Anishinaabe director Darlene Naponse’s singular film focuses on the dreamy romantic connection of She (Elle-Máijá Tailfeathers) and He (Braeden Clarke) amid a natural catastrophe happening outside of their peaceful Northern Ontario bar.
Contemporary World Cinema
A dreamy love story between She, played by Night Raiders lead Elle-Máijá Tailfeathers, and He, up-and-coming actor Braeden Clarke, takes place in the unexpected haven of a Northern Ontario dive bar while natural disasters unfold.

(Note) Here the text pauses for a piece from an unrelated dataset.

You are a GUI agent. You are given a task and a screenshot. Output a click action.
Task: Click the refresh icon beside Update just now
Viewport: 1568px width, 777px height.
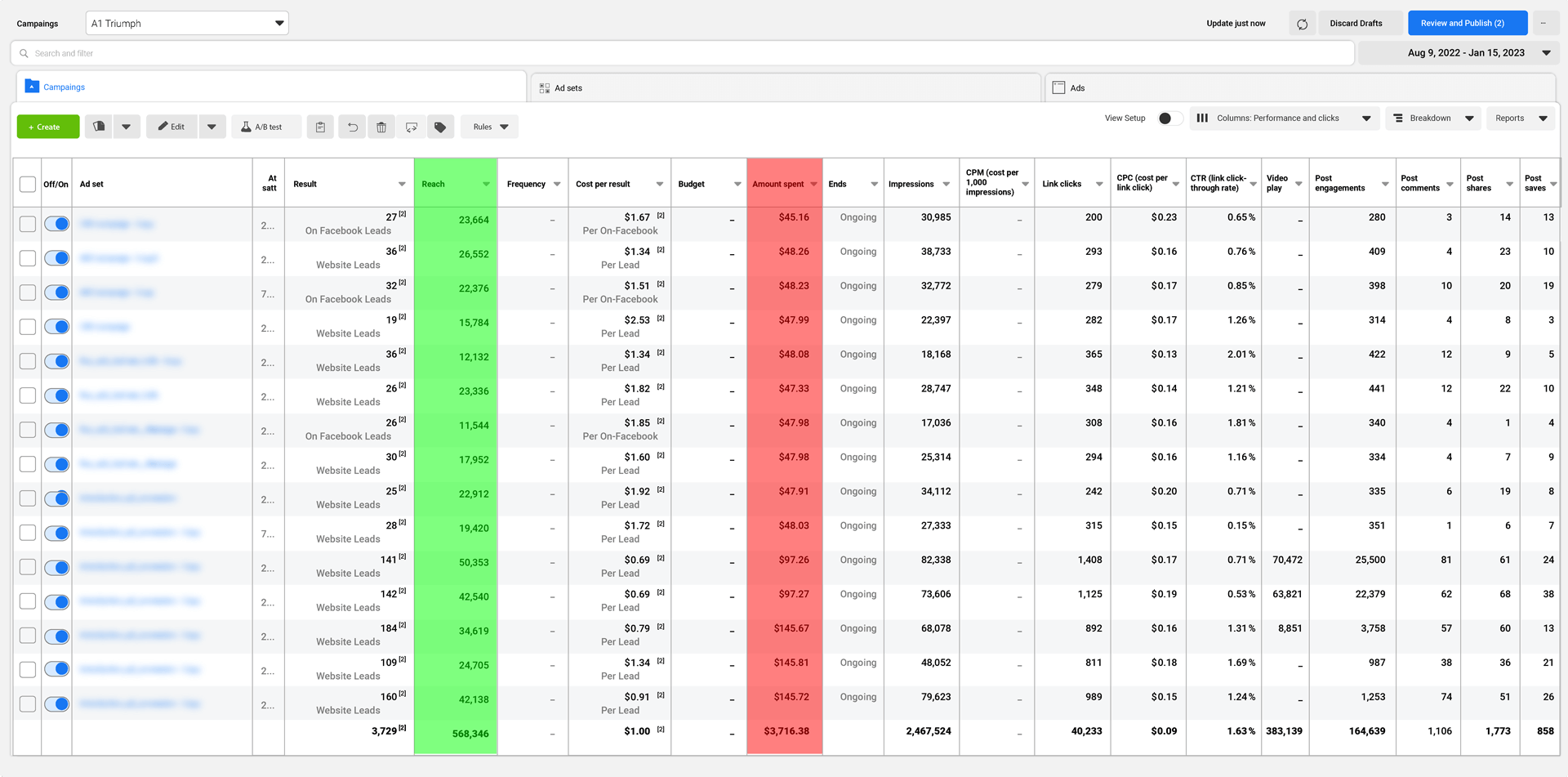[x=1302, y=24]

The experimental film Stellar is the fourth feature from Anishinaabe director and producer Darlene Naponse, based on her short story of the same name. Veering away from her past work (including Falls Around Her, a TIFF ’18 selection starring Tantoo Cardinal), here Naponse intersperses the flirtation between She and He with a meteorite dropping down outside the bar, creating multiple extreme environmental crises seen only through the giant front window.
Inside the bar, She and He are untouched by massive wildfires, flooding, and more happening outside — but their connection to the land isn’t questioned, because every major movement they make cuts to beautiful shots of land and water that are alternately lush and peaceful or extractive and unnatural.
Stellar’s characters speak in poetic spurts as they relate different stories about themselves and where they’re from. Eclectic visitors pop into the bar. Some of them are treated as interlopers giving unwanted advice and help. Others, like Cree actor Tina Keeper and Cree actor and writer Billy Merasty, are welcomed as family.
Focusing on touch, connection to one another, and the land, with nods to the context in which Indigenous people have endured and flourished, Stellar is a cotemporary Indigenous romance unlike any other.